Sidebar: Static vs. Dynamic Windows
The decision to register lines and columns as a terminal
capability
dates from the time when terminals (and thus applications)
could support
only static window sizes. Since many terminals now can
switch between
80- and 132-column modes and many other "terminals"
are actually a
window on a graphical work station, the hardware no
longer forces the
window size to be fixed. A lot of older software depends
on the
automatic margin behavior in combination with a static
column count from
the terminfo description. Output from such applications
can become
seriously scrambled if the window size changes during
the session. More
recent software sometimes tries to be more dynamic,
and looks at shell
variables LINES and COLS or COLUMNS (many implementations
of the ls
command are a good example of this).

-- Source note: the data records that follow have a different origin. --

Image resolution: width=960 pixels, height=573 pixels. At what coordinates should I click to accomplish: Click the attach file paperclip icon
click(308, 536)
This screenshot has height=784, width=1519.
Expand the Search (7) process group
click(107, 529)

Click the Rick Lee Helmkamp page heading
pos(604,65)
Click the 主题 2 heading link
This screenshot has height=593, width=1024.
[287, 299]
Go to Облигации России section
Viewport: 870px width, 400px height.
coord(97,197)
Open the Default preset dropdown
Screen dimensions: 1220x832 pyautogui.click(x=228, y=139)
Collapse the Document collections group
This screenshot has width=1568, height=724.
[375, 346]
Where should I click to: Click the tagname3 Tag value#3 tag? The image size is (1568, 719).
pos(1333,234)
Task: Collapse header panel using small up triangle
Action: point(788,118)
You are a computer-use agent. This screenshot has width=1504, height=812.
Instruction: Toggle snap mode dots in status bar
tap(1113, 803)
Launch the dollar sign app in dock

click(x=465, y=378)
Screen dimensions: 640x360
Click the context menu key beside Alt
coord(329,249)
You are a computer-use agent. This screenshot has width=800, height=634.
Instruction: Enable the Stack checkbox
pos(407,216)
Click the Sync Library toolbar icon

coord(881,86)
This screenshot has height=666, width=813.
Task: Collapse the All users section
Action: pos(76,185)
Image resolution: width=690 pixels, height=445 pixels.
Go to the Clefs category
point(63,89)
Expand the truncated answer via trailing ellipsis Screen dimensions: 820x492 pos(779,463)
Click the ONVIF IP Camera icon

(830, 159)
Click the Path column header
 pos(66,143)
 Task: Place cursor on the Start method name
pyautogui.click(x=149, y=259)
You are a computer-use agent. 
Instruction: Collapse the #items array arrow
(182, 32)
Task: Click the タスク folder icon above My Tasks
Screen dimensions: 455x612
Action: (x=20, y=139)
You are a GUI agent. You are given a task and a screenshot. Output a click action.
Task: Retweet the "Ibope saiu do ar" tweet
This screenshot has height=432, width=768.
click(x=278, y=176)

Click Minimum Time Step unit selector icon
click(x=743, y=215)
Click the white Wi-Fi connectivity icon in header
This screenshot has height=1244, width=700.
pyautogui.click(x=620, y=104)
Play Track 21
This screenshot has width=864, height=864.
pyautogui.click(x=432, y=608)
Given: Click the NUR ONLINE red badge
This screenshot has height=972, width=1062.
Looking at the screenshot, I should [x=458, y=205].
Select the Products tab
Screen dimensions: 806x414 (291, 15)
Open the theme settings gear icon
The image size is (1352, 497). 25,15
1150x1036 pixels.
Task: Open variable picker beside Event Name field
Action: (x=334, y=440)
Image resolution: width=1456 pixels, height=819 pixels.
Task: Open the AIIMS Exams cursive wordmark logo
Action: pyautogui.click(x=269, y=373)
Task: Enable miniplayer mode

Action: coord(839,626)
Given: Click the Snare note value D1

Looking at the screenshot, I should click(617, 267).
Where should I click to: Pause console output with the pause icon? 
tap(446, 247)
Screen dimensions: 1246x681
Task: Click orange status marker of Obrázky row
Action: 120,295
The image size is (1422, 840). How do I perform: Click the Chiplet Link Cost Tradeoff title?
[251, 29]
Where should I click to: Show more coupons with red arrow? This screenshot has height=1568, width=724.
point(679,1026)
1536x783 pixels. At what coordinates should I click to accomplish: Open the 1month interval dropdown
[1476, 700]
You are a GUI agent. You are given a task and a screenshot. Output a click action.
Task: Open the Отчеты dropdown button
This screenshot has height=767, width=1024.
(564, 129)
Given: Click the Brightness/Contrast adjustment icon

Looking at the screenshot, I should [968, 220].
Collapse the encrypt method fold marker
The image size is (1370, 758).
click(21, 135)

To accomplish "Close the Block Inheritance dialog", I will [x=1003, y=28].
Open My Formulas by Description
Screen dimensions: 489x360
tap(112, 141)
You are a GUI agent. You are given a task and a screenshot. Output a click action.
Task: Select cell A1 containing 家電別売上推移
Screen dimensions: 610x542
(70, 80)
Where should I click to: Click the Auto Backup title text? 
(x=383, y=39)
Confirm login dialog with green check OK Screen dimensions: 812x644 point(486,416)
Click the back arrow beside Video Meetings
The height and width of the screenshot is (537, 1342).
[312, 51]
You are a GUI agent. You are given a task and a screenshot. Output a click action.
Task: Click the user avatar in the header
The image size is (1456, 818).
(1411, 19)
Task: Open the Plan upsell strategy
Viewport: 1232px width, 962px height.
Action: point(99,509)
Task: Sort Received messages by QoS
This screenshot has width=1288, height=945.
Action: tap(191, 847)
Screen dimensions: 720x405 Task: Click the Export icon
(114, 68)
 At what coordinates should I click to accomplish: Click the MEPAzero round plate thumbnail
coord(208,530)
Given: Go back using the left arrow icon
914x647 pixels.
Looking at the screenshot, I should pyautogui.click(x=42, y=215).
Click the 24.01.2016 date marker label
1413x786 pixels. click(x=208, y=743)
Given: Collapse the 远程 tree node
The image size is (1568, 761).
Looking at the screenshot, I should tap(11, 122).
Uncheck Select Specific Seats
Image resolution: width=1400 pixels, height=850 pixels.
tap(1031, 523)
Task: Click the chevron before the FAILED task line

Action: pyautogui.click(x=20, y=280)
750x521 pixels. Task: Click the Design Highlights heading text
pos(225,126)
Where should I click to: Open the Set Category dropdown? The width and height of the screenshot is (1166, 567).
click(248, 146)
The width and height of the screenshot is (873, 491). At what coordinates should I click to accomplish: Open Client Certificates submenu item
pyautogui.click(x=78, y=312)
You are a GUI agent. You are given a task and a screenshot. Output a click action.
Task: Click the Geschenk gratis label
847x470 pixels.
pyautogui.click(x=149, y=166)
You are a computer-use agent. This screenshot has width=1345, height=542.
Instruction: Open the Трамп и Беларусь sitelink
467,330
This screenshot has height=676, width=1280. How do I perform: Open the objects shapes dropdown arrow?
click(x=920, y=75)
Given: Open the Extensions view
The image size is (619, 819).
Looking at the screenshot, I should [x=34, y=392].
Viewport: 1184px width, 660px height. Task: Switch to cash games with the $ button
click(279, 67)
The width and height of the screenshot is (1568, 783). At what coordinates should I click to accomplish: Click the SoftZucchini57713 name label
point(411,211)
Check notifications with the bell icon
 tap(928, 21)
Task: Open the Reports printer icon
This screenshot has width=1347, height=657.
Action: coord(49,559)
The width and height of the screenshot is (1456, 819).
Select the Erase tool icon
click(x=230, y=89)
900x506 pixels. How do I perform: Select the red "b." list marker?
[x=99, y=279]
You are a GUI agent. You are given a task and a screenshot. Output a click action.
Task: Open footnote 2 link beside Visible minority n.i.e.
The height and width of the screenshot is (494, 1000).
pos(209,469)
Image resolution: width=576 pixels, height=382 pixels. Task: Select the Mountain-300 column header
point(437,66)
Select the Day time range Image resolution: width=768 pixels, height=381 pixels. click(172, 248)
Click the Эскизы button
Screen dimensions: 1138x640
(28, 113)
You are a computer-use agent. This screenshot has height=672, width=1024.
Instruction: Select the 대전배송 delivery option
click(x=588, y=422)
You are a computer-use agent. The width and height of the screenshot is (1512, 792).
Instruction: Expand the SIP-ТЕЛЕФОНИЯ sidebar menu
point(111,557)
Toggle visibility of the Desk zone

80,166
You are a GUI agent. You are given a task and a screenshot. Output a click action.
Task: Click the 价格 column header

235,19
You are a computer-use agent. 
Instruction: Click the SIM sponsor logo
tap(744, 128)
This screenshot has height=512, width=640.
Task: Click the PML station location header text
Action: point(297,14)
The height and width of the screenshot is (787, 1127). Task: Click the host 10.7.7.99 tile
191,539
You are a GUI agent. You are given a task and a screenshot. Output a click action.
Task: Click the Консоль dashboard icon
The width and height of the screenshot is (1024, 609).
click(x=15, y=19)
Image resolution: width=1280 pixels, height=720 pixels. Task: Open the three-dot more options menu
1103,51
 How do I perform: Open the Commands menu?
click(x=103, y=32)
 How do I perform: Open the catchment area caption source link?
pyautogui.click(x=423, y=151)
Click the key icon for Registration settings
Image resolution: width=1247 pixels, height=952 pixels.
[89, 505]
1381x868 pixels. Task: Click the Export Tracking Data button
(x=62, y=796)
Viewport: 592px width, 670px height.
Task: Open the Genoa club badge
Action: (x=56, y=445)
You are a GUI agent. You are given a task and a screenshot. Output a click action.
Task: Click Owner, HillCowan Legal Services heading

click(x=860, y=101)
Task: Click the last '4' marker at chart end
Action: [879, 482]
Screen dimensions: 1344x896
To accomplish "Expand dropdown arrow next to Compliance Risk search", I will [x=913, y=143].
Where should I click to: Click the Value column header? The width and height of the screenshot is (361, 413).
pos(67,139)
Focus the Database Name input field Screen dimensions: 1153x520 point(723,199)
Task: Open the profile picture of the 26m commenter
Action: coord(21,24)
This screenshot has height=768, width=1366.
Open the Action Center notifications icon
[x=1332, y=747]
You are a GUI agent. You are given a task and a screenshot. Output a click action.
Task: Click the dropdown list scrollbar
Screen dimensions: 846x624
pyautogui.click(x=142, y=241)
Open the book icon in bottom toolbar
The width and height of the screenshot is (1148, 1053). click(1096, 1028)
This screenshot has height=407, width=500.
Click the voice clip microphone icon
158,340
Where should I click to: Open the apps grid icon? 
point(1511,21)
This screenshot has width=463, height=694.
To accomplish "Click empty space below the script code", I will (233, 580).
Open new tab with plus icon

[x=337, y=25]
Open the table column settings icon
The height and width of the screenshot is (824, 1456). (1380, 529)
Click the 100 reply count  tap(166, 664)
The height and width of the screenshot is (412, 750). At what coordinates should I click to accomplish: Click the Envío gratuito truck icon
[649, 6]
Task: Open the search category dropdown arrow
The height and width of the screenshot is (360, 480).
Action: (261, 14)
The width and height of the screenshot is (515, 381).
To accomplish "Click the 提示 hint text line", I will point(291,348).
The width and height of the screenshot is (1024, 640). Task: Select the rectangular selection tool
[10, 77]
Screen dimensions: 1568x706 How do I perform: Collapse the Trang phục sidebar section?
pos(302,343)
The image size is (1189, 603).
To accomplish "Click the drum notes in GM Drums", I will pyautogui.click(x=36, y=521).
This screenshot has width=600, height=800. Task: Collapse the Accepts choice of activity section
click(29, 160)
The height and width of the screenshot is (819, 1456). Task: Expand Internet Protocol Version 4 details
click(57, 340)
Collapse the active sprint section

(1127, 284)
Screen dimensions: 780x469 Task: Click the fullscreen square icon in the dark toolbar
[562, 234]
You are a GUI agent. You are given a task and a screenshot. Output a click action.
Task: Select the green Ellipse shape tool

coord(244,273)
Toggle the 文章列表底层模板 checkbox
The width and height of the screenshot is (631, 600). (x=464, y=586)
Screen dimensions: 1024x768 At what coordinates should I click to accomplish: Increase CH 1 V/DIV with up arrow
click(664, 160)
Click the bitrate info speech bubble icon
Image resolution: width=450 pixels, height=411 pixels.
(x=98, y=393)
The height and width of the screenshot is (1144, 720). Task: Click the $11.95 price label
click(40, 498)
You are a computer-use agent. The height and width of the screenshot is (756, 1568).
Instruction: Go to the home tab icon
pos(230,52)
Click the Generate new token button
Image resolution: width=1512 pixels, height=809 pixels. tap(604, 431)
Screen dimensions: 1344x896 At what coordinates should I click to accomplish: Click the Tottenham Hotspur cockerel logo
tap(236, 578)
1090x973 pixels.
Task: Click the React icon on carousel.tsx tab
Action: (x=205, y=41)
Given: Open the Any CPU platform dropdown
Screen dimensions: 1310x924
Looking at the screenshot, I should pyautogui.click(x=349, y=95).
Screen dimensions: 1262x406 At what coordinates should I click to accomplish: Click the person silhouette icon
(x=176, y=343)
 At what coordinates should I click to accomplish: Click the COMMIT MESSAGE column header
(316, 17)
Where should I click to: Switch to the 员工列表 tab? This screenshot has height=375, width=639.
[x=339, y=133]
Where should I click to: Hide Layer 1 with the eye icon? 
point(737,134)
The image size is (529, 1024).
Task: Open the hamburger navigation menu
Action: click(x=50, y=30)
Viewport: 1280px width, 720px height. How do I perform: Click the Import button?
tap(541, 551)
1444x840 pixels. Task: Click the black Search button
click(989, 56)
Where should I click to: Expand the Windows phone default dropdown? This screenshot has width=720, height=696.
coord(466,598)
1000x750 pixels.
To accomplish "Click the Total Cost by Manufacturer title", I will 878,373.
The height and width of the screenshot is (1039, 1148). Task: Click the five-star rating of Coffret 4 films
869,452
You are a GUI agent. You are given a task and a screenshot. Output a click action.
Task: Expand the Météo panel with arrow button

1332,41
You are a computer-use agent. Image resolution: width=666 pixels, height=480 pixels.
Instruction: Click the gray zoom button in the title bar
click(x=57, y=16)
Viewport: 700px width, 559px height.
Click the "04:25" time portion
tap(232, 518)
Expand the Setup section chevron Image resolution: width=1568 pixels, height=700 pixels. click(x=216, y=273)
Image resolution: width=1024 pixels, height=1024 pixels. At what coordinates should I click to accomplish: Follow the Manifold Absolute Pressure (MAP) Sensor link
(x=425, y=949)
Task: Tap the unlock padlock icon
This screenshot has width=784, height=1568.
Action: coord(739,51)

Even these applications,
however,
still assume that the number of columns does not vary
during the
lifetime of the process invocation.
The X Window System generates a "window change
event" when a user
changes some window dimensions. The X server sends this
notification to
the xterm client via X protocol messages. xterm reacts
by adapting
kernel parameters at the ioctl/stty level for the pseudo-tty
which
connects it to the application. Addition of these lines/columns
parameters at the terminal line discipline level inside
the kernel
happened fairly recently, and was the appropriate reaction
to the
appearance of a windowing environment. The application
running inside
the xterm window is supposed to ask for up-to-date numbers
from its pty
every time it generates new screen output. Alternatively,
the
application may choose to catch the Window Change signal
which xterm
generates at every change (default behavior for this
signal is SIG_IGN,
so older applications which don't even know about the
existence of this
mechanism don't notice it either). Modern versions of
vi and pg are good
examples of this dynamic adaptation.